What is being asked:
Everything from the line with "You are a computer-use" down to the last line of the material below must be written out exactly. Leave out all other lines.

Data to process:
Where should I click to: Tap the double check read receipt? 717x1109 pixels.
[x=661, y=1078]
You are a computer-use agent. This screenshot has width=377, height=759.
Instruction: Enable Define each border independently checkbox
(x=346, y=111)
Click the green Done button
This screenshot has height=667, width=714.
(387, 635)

Task answer:
You are a computer-use agent. This screenshot has width=377, height=759.
Instruction: Enable Define each border independently checkbox
(x=346, y=111)
Click the green Done button
This screenshot has height=667, width=714.
(387, 635)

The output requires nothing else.